- [EXERCISE INSTRUCTIONS] Starting at the first line of the data below, write out each line exactly until you reach the line containing "Viewport: 801px width, 926px height.", and include that line too.

- [THE RECORDS]
........

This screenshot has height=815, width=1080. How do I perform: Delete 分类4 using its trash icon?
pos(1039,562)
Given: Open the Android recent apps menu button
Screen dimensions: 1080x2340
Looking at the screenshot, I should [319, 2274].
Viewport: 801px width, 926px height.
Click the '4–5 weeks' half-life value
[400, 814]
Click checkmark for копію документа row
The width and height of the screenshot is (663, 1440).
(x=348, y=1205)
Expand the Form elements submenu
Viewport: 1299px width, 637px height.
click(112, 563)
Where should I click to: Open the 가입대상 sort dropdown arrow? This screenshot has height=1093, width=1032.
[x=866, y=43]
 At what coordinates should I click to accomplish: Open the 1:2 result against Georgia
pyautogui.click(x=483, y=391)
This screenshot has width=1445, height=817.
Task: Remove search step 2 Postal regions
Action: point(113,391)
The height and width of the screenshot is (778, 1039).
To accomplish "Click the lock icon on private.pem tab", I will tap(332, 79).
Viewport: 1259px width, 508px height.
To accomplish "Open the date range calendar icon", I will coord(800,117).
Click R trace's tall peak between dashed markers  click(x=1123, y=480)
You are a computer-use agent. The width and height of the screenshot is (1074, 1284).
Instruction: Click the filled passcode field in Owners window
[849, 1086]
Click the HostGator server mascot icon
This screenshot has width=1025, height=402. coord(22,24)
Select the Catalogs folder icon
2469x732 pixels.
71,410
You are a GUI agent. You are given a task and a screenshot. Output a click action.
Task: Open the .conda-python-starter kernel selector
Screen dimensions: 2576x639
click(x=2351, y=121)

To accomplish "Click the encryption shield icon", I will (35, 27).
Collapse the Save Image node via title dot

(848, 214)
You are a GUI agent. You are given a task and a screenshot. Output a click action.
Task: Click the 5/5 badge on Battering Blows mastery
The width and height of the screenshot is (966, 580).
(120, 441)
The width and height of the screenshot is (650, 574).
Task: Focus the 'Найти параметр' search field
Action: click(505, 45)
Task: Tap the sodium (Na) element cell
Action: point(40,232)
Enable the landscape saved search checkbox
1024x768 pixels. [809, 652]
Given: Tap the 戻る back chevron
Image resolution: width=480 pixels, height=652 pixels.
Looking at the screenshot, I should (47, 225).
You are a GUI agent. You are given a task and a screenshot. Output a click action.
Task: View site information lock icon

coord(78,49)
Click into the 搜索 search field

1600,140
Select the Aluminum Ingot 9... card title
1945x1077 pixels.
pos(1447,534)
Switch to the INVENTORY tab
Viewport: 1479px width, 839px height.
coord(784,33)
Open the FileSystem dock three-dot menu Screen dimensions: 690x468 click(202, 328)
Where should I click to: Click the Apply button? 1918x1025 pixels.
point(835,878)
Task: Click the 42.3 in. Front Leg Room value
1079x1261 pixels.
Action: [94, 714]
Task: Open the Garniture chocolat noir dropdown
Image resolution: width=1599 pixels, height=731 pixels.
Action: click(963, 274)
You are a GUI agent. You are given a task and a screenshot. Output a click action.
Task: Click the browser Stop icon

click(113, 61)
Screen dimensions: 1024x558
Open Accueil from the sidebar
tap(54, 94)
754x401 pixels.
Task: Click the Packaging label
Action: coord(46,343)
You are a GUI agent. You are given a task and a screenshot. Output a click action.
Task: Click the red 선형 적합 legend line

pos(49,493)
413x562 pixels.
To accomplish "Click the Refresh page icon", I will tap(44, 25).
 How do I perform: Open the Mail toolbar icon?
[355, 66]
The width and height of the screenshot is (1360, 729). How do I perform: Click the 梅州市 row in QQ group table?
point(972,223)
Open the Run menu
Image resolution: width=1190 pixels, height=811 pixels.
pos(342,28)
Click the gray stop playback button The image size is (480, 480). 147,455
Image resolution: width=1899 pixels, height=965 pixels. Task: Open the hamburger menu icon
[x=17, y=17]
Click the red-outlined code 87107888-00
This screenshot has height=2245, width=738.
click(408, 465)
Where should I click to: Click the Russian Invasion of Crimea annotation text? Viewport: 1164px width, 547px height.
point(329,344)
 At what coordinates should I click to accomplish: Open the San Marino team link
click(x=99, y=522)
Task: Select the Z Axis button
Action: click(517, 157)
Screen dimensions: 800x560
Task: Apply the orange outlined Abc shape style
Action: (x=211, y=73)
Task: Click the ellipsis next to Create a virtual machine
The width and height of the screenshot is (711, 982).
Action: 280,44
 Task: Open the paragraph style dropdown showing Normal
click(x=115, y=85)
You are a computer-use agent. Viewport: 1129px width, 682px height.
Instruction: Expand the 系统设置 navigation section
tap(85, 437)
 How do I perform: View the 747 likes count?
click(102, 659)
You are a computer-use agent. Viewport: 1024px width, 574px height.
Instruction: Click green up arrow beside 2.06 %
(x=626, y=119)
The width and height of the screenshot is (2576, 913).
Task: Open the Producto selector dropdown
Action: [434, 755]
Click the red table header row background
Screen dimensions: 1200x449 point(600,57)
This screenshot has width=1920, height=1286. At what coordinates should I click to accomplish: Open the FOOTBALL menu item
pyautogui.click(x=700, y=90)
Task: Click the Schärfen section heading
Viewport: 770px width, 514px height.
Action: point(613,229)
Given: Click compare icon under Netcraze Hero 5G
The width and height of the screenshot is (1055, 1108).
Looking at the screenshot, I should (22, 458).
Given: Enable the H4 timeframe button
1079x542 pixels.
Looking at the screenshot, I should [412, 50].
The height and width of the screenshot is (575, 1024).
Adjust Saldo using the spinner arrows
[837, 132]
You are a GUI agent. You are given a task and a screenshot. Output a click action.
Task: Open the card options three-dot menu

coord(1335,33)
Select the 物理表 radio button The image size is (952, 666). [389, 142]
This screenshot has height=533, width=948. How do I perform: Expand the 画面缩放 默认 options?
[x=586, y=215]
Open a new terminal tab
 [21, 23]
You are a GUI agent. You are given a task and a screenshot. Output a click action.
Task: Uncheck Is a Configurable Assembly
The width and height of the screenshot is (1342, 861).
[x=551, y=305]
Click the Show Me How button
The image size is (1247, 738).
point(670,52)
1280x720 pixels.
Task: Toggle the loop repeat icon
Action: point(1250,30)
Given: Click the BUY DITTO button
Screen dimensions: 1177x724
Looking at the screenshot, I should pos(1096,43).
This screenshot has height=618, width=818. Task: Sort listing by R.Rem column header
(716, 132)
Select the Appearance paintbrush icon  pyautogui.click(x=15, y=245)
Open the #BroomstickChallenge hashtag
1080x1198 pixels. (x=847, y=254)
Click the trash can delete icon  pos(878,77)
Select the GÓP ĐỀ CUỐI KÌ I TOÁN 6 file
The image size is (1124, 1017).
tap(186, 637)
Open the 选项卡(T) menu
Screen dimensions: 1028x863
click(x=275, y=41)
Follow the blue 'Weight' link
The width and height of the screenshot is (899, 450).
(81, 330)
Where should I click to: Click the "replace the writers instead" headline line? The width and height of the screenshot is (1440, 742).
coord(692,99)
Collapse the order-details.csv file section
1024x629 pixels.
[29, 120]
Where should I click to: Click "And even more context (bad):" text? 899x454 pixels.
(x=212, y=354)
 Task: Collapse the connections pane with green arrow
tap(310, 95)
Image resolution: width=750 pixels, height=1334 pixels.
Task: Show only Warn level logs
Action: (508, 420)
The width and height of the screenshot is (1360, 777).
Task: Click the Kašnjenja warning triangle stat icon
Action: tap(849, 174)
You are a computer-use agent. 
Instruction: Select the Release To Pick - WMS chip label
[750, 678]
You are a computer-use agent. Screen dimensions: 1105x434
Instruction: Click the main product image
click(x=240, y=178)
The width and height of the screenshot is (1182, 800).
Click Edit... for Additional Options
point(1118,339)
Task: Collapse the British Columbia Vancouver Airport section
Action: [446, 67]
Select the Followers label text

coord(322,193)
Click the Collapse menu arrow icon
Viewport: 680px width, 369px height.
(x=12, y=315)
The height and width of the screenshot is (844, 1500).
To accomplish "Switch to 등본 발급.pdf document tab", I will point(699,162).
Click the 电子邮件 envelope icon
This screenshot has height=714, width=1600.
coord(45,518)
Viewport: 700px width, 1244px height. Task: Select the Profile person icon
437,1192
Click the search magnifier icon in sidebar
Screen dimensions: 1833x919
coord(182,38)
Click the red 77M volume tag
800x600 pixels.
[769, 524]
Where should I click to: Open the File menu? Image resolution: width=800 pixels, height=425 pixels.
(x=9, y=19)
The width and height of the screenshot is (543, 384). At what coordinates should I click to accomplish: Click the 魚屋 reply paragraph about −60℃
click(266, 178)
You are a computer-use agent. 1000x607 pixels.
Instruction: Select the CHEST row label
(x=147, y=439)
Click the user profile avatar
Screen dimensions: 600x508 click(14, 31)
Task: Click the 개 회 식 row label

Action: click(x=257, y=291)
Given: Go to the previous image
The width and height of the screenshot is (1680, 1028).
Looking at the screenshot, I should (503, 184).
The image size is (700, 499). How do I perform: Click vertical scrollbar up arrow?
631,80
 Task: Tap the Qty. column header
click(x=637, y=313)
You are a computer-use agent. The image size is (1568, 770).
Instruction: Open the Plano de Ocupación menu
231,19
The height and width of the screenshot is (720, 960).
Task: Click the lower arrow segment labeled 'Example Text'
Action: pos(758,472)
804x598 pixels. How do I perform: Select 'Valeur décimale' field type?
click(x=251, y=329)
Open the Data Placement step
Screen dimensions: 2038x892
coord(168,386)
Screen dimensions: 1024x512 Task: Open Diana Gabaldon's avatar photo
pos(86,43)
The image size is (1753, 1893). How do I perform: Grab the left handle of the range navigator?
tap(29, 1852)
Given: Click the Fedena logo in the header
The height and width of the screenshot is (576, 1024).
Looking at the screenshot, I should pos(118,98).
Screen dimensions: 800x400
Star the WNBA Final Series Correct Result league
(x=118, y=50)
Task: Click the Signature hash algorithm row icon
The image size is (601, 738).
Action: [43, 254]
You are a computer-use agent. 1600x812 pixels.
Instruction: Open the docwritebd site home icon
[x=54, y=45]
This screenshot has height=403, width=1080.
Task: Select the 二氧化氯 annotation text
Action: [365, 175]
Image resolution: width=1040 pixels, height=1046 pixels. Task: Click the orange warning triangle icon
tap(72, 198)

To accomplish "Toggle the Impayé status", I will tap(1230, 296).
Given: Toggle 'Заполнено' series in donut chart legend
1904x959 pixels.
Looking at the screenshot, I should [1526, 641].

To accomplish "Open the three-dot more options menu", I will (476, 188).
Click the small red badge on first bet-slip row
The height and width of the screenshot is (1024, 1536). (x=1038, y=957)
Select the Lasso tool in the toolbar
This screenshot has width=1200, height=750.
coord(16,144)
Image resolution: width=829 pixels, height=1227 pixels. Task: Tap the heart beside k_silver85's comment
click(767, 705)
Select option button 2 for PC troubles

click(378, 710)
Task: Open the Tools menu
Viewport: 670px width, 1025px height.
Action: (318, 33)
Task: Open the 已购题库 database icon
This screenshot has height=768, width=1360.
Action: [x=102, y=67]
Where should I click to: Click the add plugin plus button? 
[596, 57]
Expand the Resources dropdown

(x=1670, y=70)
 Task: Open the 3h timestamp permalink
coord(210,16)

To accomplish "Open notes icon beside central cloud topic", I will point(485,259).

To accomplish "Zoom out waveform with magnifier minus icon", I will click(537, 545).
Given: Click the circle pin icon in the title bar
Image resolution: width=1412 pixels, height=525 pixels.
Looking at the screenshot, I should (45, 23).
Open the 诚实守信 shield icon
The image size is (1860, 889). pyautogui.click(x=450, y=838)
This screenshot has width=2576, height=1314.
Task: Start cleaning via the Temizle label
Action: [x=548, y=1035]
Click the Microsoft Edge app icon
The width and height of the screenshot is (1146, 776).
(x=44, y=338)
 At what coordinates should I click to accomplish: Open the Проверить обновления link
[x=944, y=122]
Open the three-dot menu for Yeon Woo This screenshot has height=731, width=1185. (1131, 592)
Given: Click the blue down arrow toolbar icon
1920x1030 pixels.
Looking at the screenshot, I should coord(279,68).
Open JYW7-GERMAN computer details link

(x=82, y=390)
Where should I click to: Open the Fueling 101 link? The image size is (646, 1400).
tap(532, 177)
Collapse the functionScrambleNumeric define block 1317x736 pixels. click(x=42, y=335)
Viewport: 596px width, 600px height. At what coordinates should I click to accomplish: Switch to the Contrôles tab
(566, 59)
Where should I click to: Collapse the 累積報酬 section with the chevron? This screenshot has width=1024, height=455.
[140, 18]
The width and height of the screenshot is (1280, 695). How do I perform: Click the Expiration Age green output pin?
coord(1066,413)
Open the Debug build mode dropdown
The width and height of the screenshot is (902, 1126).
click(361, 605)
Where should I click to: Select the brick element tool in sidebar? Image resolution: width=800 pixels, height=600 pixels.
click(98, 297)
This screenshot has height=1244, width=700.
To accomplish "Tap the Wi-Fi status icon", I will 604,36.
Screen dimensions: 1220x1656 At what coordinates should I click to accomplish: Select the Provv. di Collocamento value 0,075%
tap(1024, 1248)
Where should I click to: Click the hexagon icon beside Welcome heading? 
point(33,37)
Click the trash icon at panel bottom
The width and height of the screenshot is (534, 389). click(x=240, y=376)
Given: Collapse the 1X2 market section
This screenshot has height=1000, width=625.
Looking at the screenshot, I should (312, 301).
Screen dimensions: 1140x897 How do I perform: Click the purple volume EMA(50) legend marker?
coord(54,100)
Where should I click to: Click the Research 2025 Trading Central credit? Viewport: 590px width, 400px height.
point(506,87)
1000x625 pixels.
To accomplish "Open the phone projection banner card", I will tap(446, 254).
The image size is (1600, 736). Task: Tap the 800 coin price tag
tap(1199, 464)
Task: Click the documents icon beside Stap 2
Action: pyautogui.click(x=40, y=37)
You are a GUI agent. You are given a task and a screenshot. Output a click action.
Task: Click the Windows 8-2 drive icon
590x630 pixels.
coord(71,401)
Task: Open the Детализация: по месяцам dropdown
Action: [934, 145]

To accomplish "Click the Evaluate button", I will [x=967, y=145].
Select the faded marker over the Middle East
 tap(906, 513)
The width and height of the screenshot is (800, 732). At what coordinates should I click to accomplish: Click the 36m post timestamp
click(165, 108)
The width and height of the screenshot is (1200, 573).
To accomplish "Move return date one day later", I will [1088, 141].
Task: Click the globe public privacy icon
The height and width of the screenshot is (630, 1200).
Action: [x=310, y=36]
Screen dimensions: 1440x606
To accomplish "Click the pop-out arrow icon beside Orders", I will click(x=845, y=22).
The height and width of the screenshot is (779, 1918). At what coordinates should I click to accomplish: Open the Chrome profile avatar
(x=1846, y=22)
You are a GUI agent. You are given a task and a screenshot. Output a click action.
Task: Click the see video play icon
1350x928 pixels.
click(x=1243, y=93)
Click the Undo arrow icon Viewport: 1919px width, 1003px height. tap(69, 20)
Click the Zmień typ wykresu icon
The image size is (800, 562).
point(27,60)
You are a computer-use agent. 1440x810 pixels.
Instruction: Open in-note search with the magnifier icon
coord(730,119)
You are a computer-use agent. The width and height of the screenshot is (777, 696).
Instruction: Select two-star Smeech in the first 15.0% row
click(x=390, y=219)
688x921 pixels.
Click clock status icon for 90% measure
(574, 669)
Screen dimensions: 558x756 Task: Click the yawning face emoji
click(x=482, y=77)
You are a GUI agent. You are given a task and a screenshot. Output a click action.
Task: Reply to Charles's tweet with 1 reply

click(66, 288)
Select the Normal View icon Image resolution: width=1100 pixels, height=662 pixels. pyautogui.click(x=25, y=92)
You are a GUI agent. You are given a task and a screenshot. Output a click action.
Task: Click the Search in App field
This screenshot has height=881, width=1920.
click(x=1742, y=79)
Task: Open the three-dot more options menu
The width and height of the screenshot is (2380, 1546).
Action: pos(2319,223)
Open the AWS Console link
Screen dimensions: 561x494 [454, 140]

........

- [THE COMPLETED TASK]
This screenshot has height=815, width=1080. How do I perform: Delete 分类4 using its trash icon?
pos(1039,562)
Given: Open the Android recent apps menu button
Screen dimensions: 1080x2340
Looking at the screenshot, I should [319, 2274].
Viewport: 801px width, 926px height.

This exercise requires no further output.